During a live scan, the pages table may be empty at first. This does not automatically mean the scan is stuck.

The scan may still be preparing the runtime, launching the browser environment, or waiting for the first pages to be discovered. Once discovery begins, pages should appear in the table and update as more evidence arrives.

Cancelled scans and interrupted scans

Cancelled scans and interrupted scans are handled differently.

A cancelled scan is a scan you intentionally stopped by choosing Cancel scan. Siteimp treats that as an instruction to stop the active work and remove partial scan data for that attempt.

An interrupted scan is a scan that stopped outside the normal app flow. This can happen if Windows sleeps, restarts, updates, or the app exits before Siteimp can finish cleanup.
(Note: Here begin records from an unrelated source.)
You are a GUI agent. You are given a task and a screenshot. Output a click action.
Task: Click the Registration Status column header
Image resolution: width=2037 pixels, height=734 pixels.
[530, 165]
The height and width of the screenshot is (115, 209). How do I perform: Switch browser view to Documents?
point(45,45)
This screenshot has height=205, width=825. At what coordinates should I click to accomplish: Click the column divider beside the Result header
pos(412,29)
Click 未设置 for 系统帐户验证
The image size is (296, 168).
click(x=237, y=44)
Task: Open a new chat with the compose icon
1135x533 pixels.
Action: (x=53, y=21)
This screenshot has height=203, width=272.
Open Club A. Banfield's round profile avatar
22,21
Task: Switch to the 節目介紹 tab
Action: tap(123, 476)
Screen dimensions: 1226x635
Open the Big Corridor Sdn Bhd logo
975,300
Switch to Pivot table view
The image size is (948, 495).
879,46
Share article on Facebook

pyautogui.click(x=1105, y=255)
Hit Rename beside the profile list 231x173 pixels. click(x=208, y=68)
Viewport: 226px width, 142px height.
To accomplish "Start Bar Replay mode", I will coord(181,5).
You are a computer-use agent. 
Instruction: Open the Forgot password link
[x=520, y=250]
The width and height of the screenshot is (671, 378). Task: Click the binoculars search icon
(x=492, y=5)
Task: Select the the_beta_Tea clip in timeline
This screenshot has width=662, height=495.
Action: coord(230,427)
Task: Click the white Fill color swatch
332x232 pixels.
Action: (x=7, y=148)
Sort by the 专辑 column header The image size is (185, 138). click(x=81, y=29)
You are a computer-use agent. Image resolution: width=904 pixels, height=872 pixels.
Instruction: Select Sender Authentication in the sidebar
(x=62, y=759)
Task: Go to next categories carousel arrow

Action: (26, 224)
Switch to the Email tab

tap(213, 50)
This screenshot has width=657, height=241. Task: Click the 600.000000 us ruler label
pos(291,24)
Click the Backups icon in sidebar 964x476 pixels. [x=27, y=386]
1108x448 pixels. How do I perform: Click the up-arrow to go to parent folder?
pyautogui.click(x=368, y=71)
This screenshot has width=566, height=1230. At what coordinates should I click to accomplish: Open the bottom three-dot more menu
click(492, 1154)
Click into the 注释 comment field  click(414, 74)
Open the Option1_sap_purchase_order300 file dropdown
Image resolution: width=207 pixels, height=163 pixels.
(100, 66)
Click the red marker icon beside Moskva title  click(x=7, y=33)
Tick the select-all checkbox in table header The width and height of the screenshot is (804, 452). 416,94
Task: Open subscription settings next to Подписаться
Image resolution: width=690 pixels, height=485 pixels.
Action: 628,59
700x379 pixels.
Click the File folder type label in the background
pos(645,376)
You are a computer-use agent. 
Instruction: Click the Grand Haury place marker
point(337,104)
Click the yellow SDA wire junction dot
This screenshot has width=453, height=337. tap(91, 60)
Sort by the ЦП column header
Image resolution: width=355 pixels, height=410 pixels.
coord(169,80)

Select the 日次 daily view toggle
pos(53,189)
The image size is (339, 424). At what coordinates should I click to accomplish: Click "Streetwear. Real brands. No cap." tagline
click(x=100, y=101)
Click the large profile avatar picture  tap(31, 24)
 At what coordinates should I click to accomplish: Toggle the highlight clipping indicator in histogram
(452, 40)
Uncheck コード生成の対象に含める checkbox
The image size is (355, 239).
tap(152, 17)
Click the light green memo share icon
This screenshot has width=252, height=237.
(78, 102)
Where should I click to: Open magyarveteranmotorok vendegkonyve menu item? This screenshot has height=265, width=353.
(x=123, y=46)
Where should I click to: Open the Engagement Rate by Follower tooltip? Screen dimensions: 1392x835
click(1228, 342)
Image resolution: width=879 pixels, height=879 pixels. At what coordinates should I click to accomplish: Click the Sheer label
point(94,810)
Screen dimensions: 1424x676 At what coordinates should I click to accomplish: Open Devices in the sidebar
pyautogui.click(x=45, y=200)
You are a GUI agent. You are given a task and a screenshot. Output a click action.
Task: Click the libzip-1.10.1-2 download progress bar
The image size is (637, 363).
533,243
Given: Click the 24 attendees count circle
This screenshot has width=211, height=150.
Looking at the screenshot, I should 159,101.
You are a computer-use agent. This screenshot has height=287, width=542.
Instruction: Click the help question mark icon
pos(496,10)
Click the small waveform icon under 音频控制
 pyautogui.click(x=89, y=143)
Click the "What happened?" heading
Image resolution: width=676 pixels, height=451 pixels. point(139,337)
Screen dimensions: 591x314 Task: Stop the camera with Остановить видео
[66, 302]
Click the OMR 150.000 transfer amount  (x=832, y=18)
Interrupted scans are handled on the Website dashboard because the most useful actions are website-level recovery actions:

  • delete the partial data
  • start a clean new scan
  • send the scan context to technical support

Siteimp does not resume interrupted scans into completed results. This keeps scan history cleaner and avoids mixing evidence gathered under different website or system conditions.

How to use this page

A good review flow is:

  1. Start with the System section to understand whether the scan is preparing, running, complete, failed, or stopped.
  2. If the scan is active and you no longer want it, use Cancel scan.
  3. Review Signals to see scan-wide findings.
  4. Use Explore this scan to open images, links, or accessibility when those areas need deeper inspection.
  5. Review and sort the Pages table for page-level issues, Lighthouse scores, and page statuses.
  6. Open individual pages or issue pills when you need page-specific evidence.
  7. Return to the Website dashboard when you want to start another scan, review scan history, or handle interrupted scan recovery.

If a scan was interrupted unexpectedly, use the Website dashboard instead of this page. The dashboard can show recovery actions for partial scan data.

Troubleshooting

Cancel scan did not finish

If Cancel scan does not appear to finish, wait a moment and return to the Website dashboard.

Siteimp may still be stopping the scan runtime and cleaning up temporary data. Large scans can involve browser work, queued jobs, cached page evidence, and Lighthouse artifacts, so cleanup may take a little time.

If the scan still appears stuck after refreshing, contact technical support and include the website name, scan number, and what happened when you chose Cancel scan.

Where to go next

The most common next steps from this page are:

  • Images, if the scan shows image issues or you want to inspect image usage
  • Links, if you want to inspect link structure or broken link patterns
  • Accessibility, if you want to review scan-wide accessibility checks
  • Signal detail, if a scan-wide signal needs deeper review
  • Page detail, if a specific page has interesting scores or issue pills
  • Website dashboard, if you want to run another scan or review scan history

The Scan results page is where the evidence first comes together. The deeper pages are where you inspect the evidence one slice at a time.